■ TO DO
Here are some records. Print all of them exactly.

■ Collected data entries
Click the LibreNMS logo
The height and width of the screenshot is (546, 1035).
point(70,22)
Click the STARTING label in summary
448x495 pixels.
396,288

■ RESPONSE BOX
Click the LibreNMS logo
The height and width of the screenshot is (546, 1035).
point(70,22)
Click the STARTING label in summary
448x495 pixels.
396,288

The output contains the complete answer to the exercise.